--- Passage provided ---
— Begin —

Is the profitability plunge in U.S. organic actually worse than corrections happening in conventional?

A recent report from Argus Media caught my eye. It decried the declining profitability of organic feed crops (corn, soy, and wheat). The report sounded the alarm that the decline could push organic farmers to exit back to conventional. They reported that organic corn, soy, and wheat growers could face their first-ever negative average net returns of -$213 per acre, based on August 2024 prices and assuming constant marketing year costs hold constant. If costs continue their 5-year upward trend, net returns could worsen to -$277 per acre averaged across the three crops.

But, to me, this was not the right question or data comparison to truly assess this risk: does this organic profitability erosion truly post a conversion erosion risk? Is the picture bleaker for organic growers than conventional ones? If so, why?

— End —

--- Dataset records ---
— Begin —

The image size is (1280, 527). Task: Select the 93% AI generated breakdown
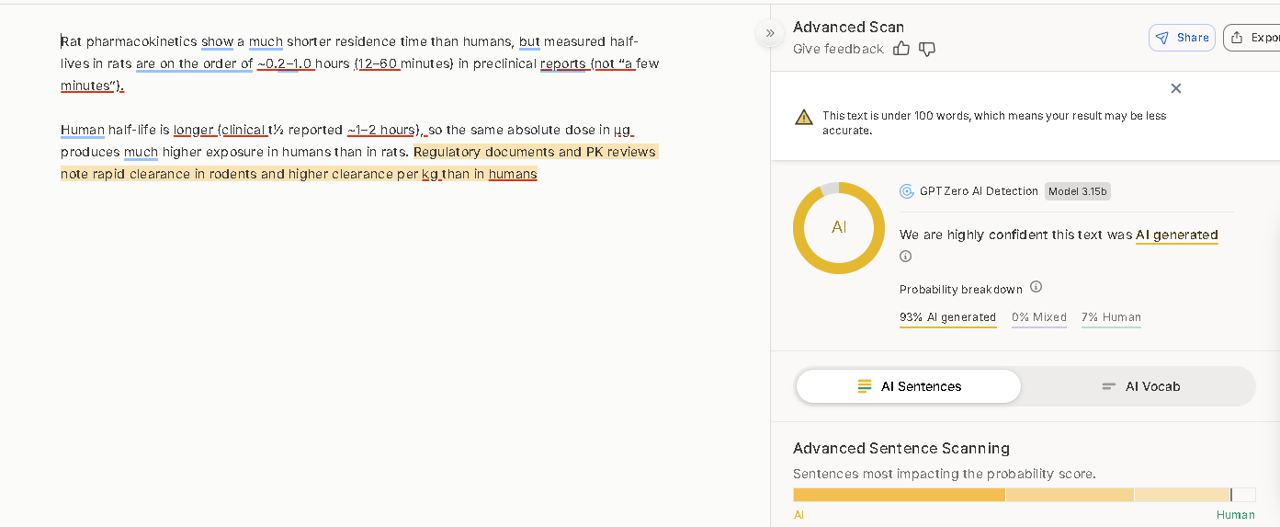pos(947,317)
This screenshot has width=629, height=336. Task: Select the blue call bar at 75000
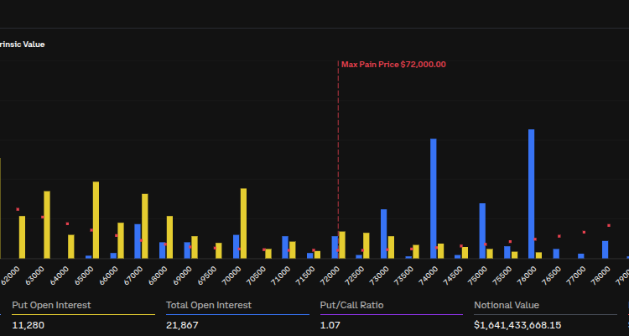click(482, 230)
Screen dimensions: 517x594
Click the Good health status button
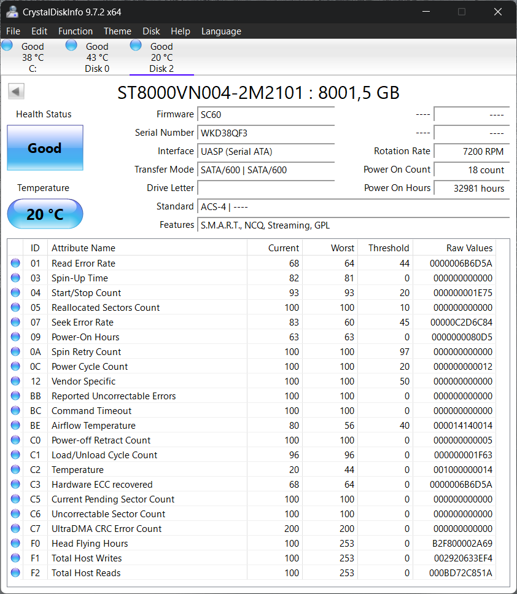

— End —

--- Prompt ---
Reproduce the part of the article on organic farm profitability starting with "But, to me, this" and going on through "If so, why?". These records have no connection to the article on organic farm profitability.

--- Result for this exercise ---
But, to me, this was not the right question or data comparison to truly assess this risk: does this organic profitability erosion truly post a conversion erosion risk? Is the picture bleaker for organic growers than conventional ones? If so, why?